◆ Extract to read ◆
+ + + + +

In addition, formatting data types as “data_type(data_type_descriptor)” may facilitate the use of simple commands to replicate the structure of a data table such as the “device” data table. These commands may be portable across and executable in multiple data storage platforms. For example, the combination of the following commands may be used to replicate the structure of the “device” data table:

SELECT ‘CREATE TABLE ’ || schemaname || ‘.’ || tablename || ‘ (’ || LISTAGG(colname || ‘ ’ || datatype || “ || CASE WHEN nullable = ‘NO’ THEN ‘NOT NULL’ ELSE ” END, ‘, ’) || ‘)’ FROM table_244 GROUP BY schemaname, tablename; (command A) CREATE TABLE systems.device (date_time timestamp NOT NULL, serialno float(64,3) NOT NULL, virtual bit NOT NULL, memory float(10,2), mfg varchar(255) NOT NULL, disk_space float(16,2), description varchar(65535)); (command B)

Commands A and B may be executable in data storage platforms that support Structured Query Language (SQL). As there is a large number of data storage platforms that support SQL and also the “table” data structure, schema table 244 and commands A and B may be portable across a correspondingly large number of data storage platforms, and may be used in those platforms for replicating the structure of the “device” data table.

Table 244 may also comprise column data_datetime 248 which stores date and time temporal indicators for the information on the rows of table 244. The temporal indicators may indicate the currency of the information stored in their corresponding rows. For example, the date and time information in column data_datetime 248 may indicate the time/date as of which the information in the corresponding row of table 244 is valid and/or current. In other examples, the date and time information in column data_datetime 248 may indicate one of the following: when the source schema information was obtained form table 202, when the information from table 202 was used to generate the data types stored in column datatype 246, or when schema information was stored in a corresponding row of table 244.

The temporal indicators stored in column data_datetime 248 may be used to store and track changes to the schema of the “device” data table over time. This, in turn, may allow for changes to the schema to be rolled back on an earlier state. FIG. 3, described below, shows examples of using a schema table 305 to determine and track changes to the schema of a data table.

Referring back to table 244, while FIG. 2 shows the source schema data being obtained from table 202, it is contemplated that the source schema data for table 244 may be obtained from a data structure or a data source different than table 202. In addition, while the schema information stored in table 244 is presented in a data table, it is contemplated that in other examples the schema information, including the generated data types and the temporal indicators, may be stored in a different data structure. Examples of such different data structures may comprise text files, where the schema information may be stored as comma-separated values (CSV).

In addition, FIG. 2 shows an intermediate table 224, which comprises five left-most columns being the same as the five left-most columns of table 244. Table 224 also comprises the following columns: charlen 236, numlen 238, numscale 240, and data_type 242. In some examples, table 224 may be generated using table 202, and then table 244 may be generated using table 224. In other examples, table 244 may be generated directly from table 202.

+ + + + +

◆ Data listing ◆

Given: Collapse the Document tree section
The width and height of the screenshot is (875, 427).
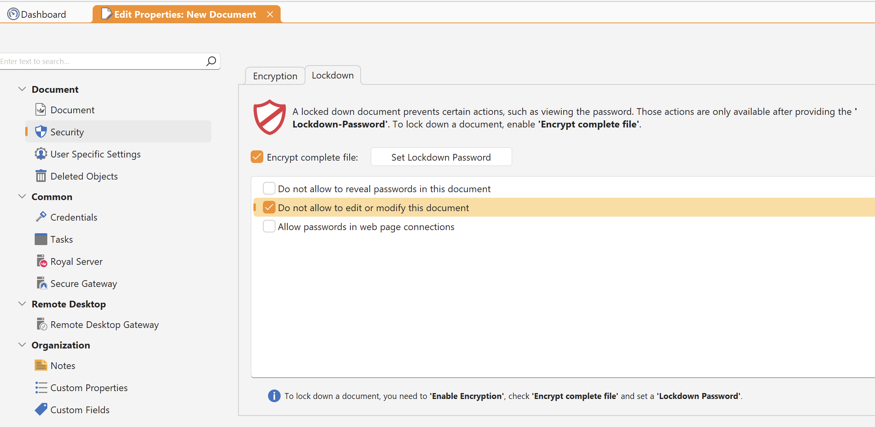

+ + + + +

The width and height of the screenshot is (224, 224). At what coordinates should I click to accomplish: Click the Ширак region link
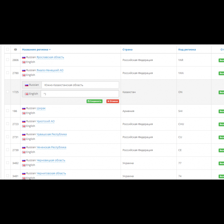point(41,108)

+ + + + +

◆ Objective A ◆
Can you condense the paragraph beginning "Table 244 may also comprise column data_datetime 248" in the excerpt on schema tables into a short list that keeps its main facts?
◆ Objective B ◆
According to the excerpt on schema tables, why may schema table 244 and commands A and B be portable across many data storage platforms?
◆ Objective C ◆
Continue the excerpt on schema tables, starting after its final sentence about generating table 244 directly from table 202.

◆ Task response A ◆
- Table 244 may include column data_datetime 248, which stores date and time temporal indicators for the information in its rows.
- These indicators may show how current the information in each row is, for example the time/date as of which that row is valid and/or current.
- In other examples, the indicator may instead mark one of these:
  - when the source schema information was obtained from table 202
  - when the information from table 202 was used to generate the data types in column datatype 246
  - when schema information was stored in the corresponding row of table 244

◆ Task response B ◆
Commands A and B can run in any data storage platform that supports SQL. Many platforms support both SQL and the "table" data structure. Table 244 and the commands may therefore be used across a correspondingly large number of platforms to replicate the structure of the "device" data table.

◆ Task response C ◆
Column data_type 242 may store data types that are generated by converting or mapping the data types from table 202 into more generally recognizable data types. Moreover, in some examples table 224 may have column names that are modified relative to the column names of table 202.

Turning now to FIG. 3, a schema table 305 is shown, which may comprise the following columns: schemaname 310, tablename 315, colname 320, ordposition 325, nullable 330, datatype 335, and data_datetime 340. These columns may store similar information as the corresponding columns of table 244.

A difference between table 244 and table 305 is that table 305 stores schema information for data table “device1” on two different dates. In addition, table 305 stores schema information for a second data table “device2”. As such, table 305 may be used to track changes to the schema of data table “device1”, as well as compare the schema of data table “device1” with that of data table “device2”. Tables 345, 350, 355, 360, and 365 show the results of example queries of table 305 directed to tracking changes to “device1” and comparing “device1” and “device2”.

Table 345 shows the results of a query to determine if the data type for the columns of data table “device1” changed between the first date of Dec. 31, 2017 and the second date of Jan. 3, 2018. Table 345 indicates that the data type for column serialno of data table “device1” changed between these first and second dates.

Table 350 shows the results of a query to find added columns in table ‘device2’ using ‘device1’ as a comparison point. Table 350 indicates that table “device2” has an added column named graphics.

Moreover, table 355 shows the results of a query to find whether the order or position of the columns of table “device1” changed between the first and second dates. Table 355 indicates that columns date_time and serialno of table “device1” switched their positions between the first and second dates.

Furthermore, table 360 shows the results of a query to find whether columns of table “device1” changed their name between the first and second dates. Table 360 indicates that the third column of table “device1” changed its name from virtualization to virtual between the first and second dates.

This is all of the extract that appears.